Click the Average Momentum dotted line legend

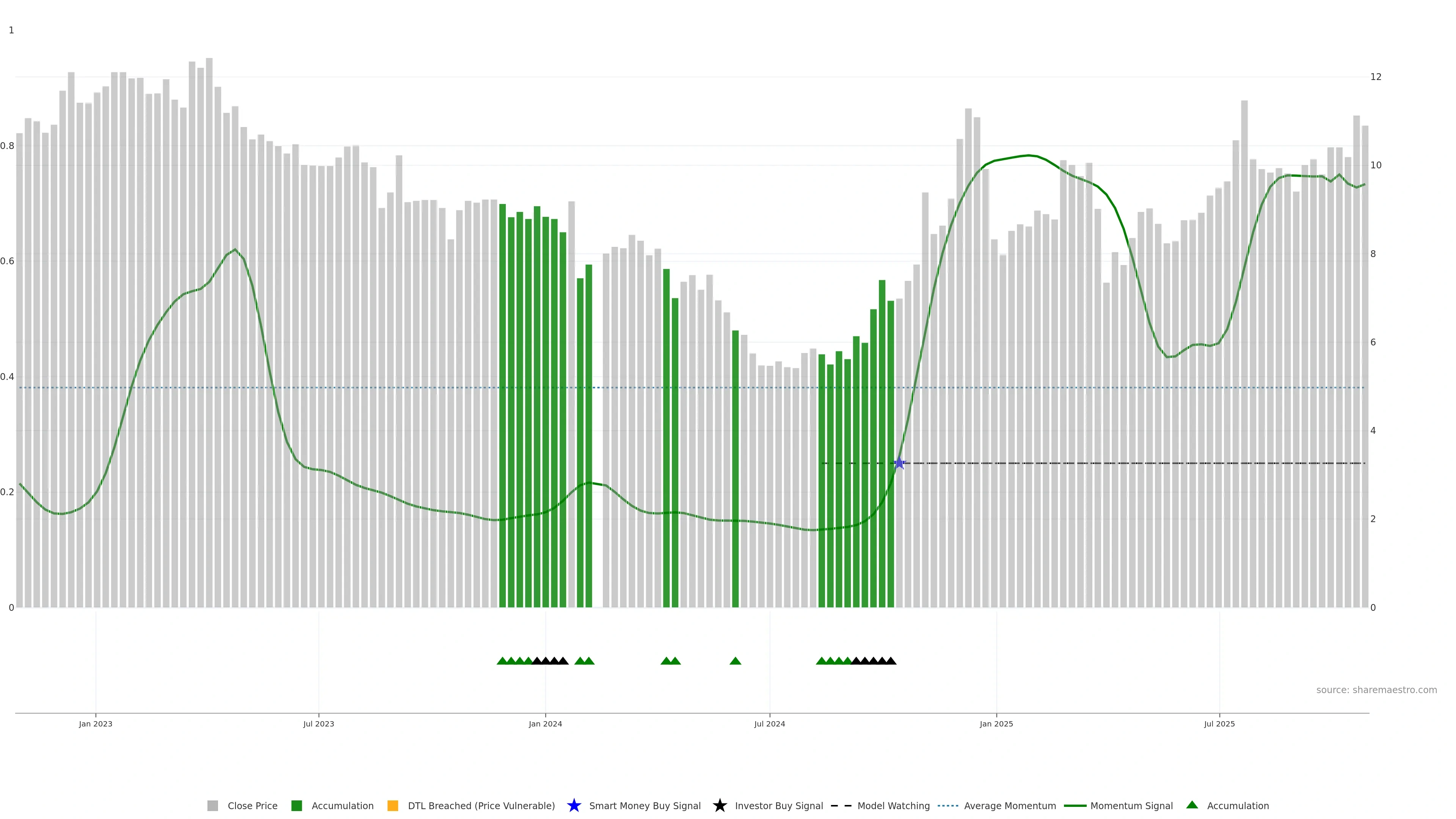948,806
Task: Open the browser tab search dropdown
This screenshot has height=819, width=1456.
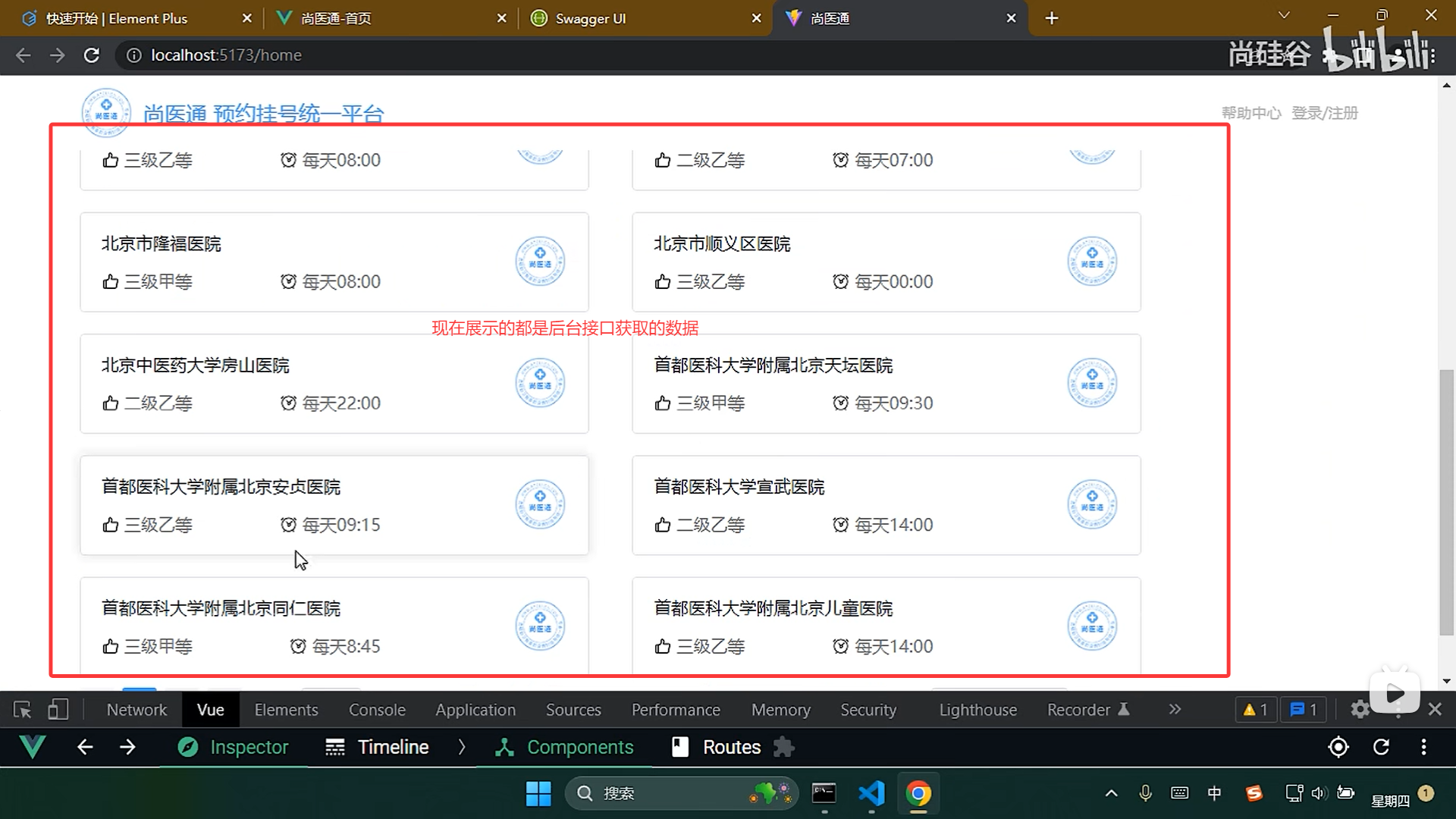Action: (x=1284, y=14)
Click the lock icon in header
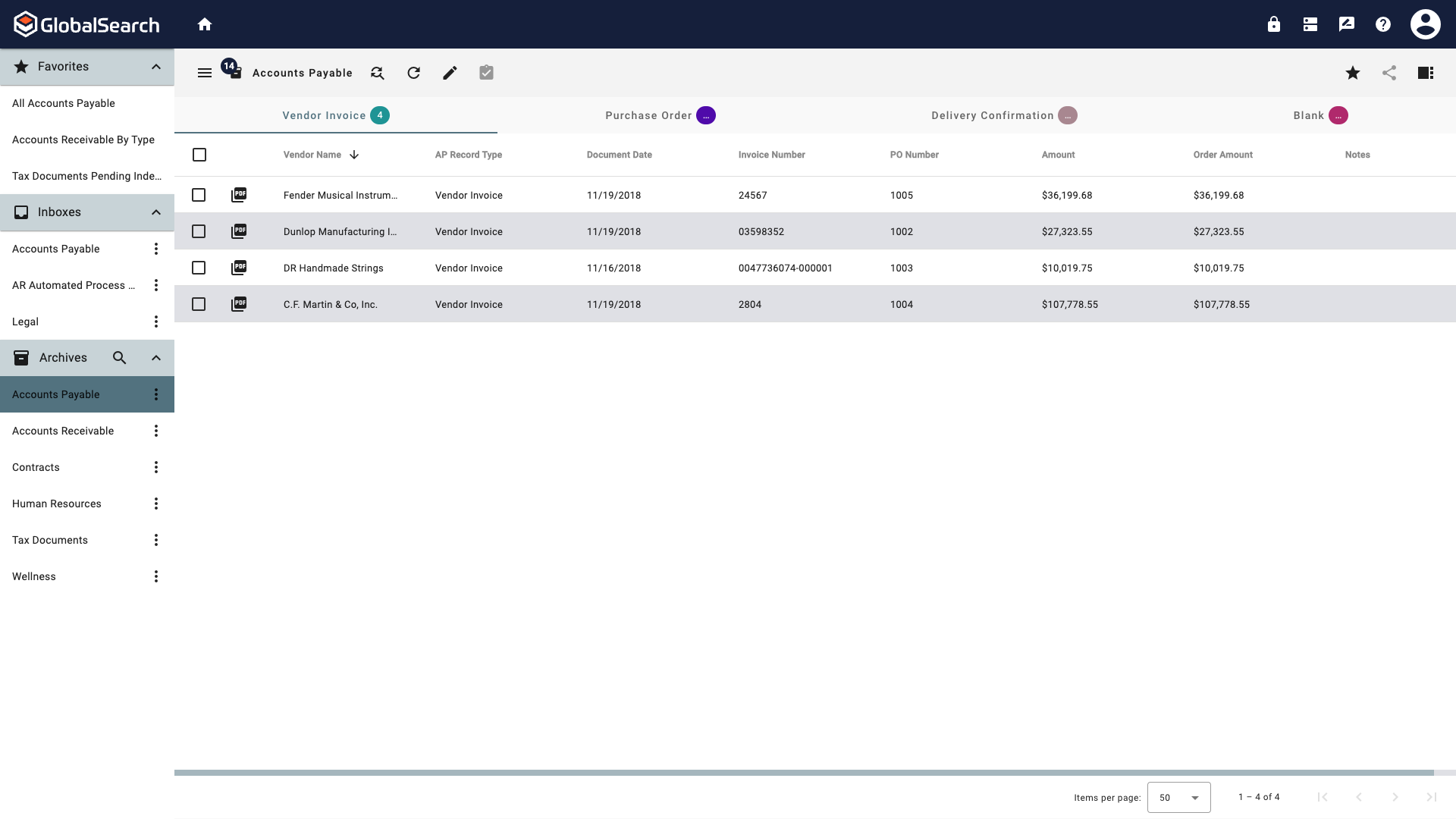1456x819 pixels. point(1273,24)
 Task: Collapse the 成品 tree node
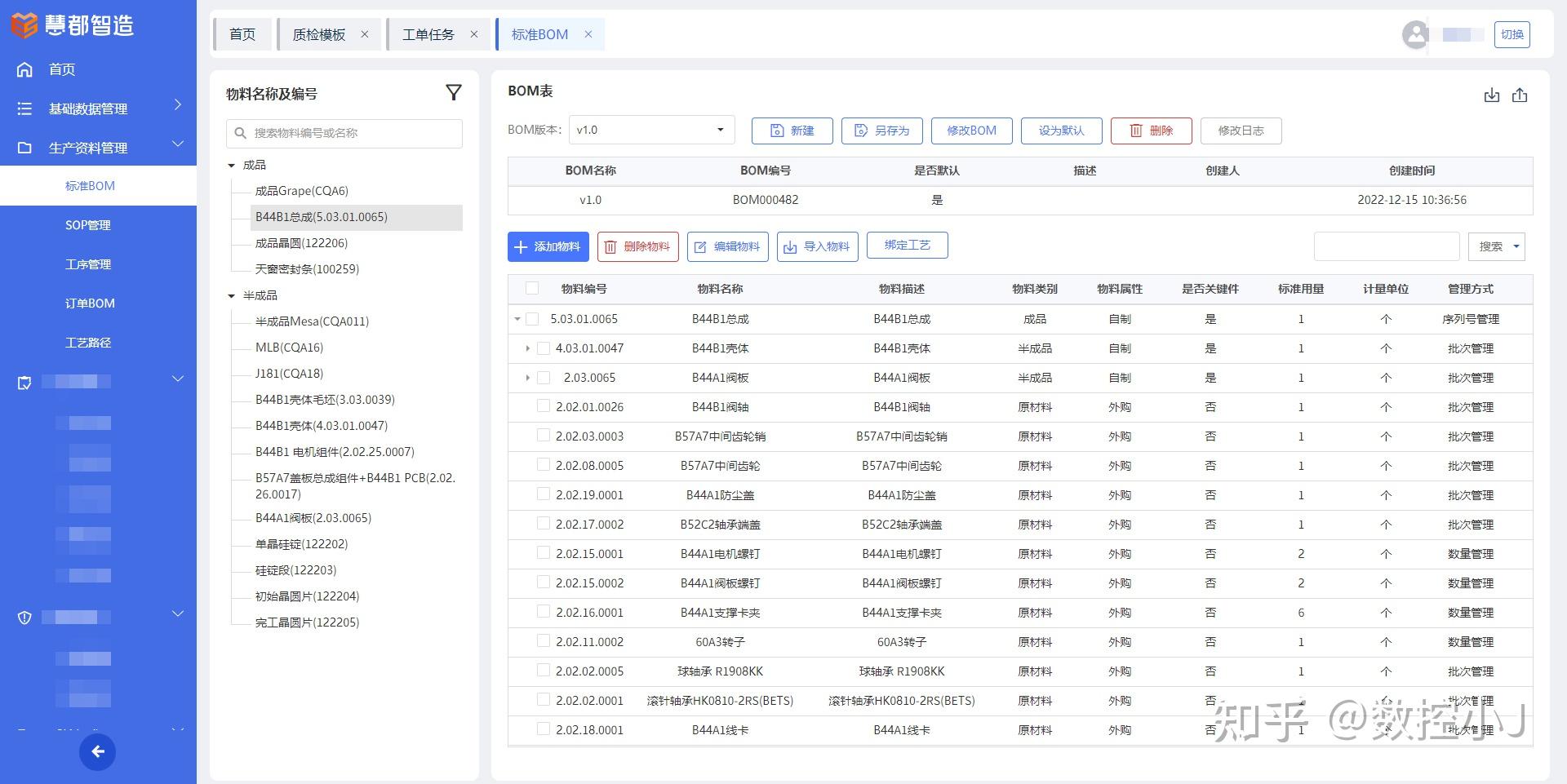click(232, 164)
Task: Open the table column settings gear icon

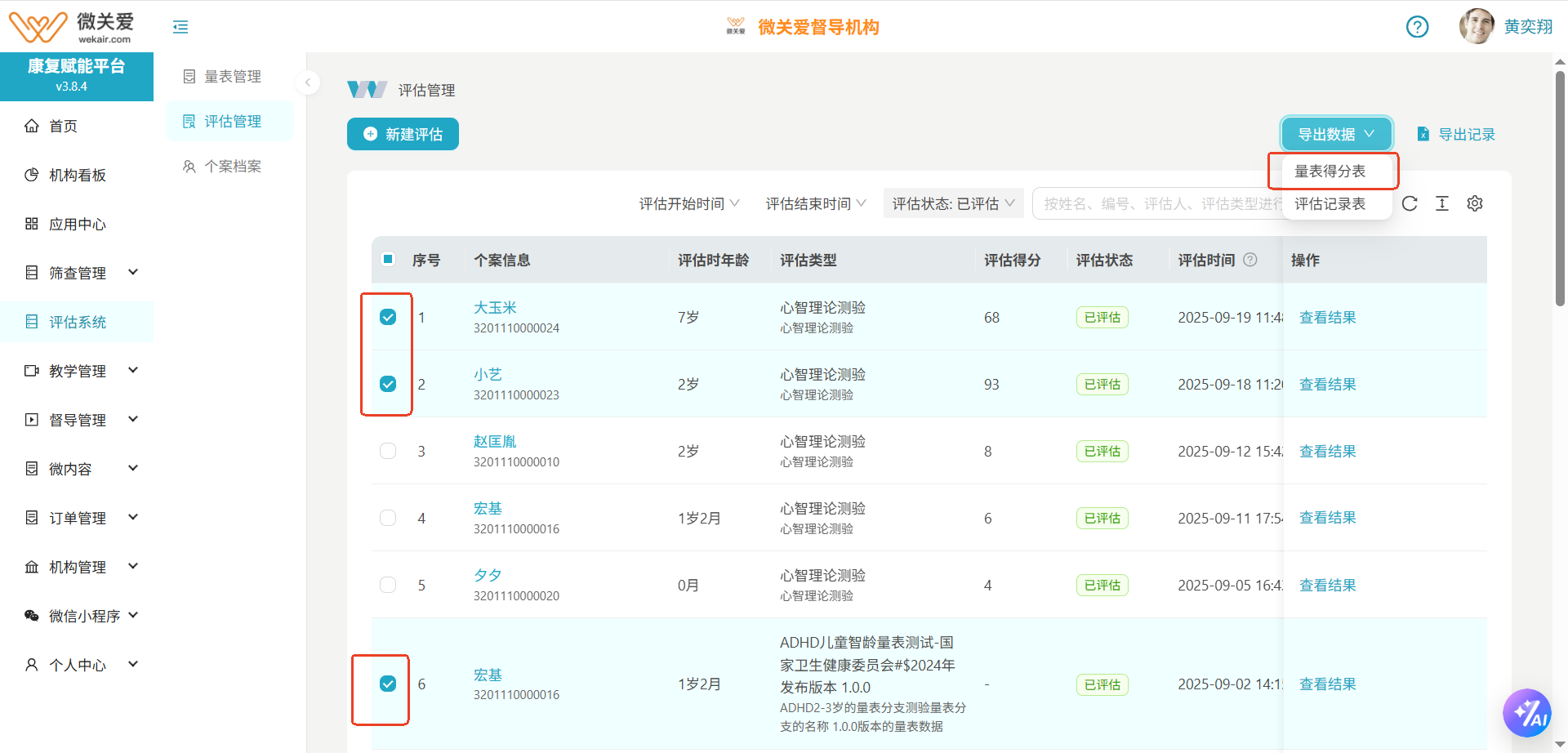Action: 1475,203
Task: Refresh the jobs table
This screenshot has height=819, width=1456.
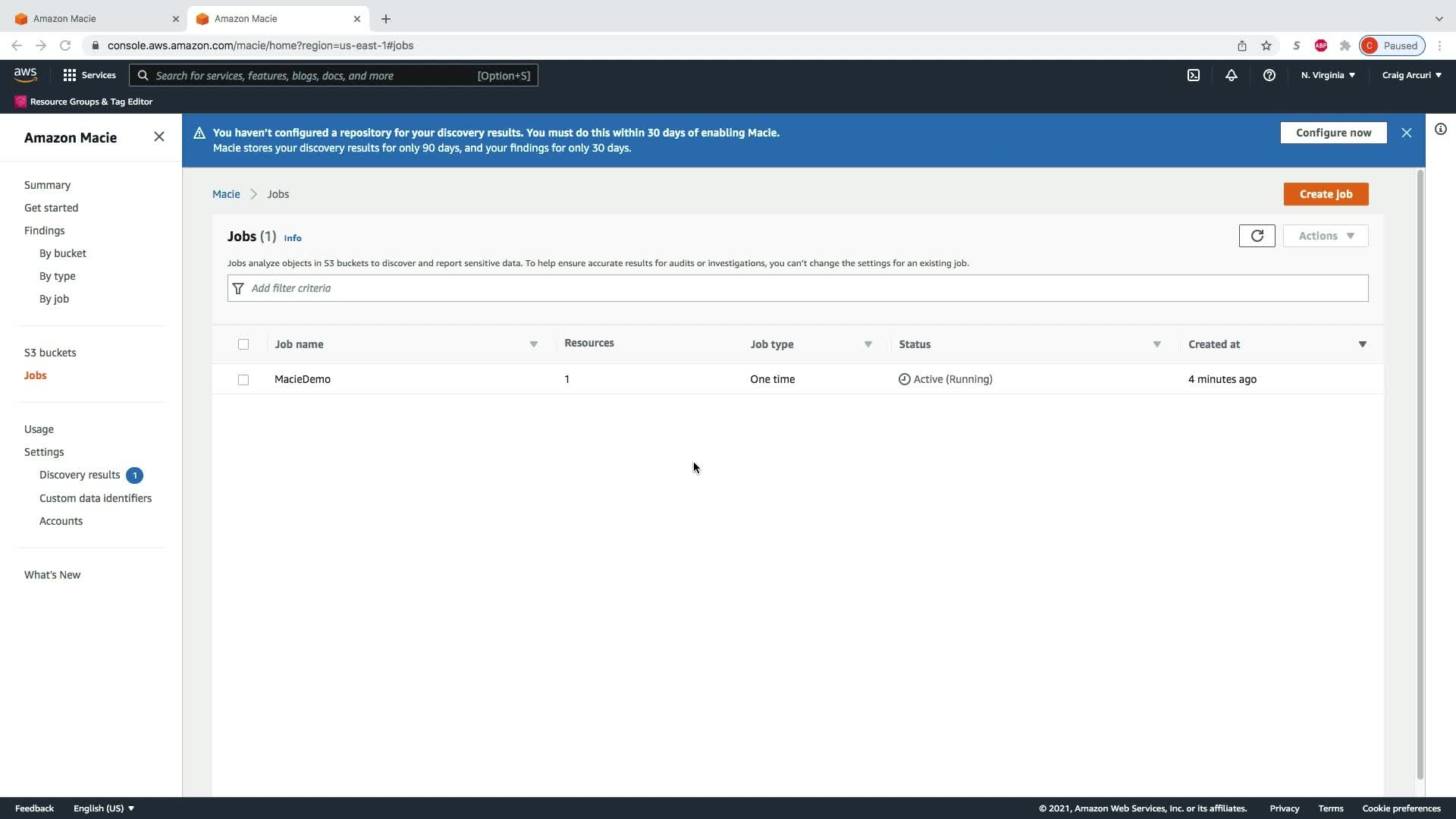Action: (x=1257, y=236)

* Exercise directions
Produce an exact copy of the lines from the line with "Click the lock icon in header" through the last line of the data above, both ends included. No pictures belong in it.

* Answer to the problem
Click the lock icon in header
1456x819 pixels. point(1273,24)
 Task: Collapse the 成品 tree node
click(232, 164)
Task: Open the table column settings gear icon

Action: 1475,203
Task: Refresh the jobs table
This screenshot has height=819, width=1456.
Action: (x=1257, y=236)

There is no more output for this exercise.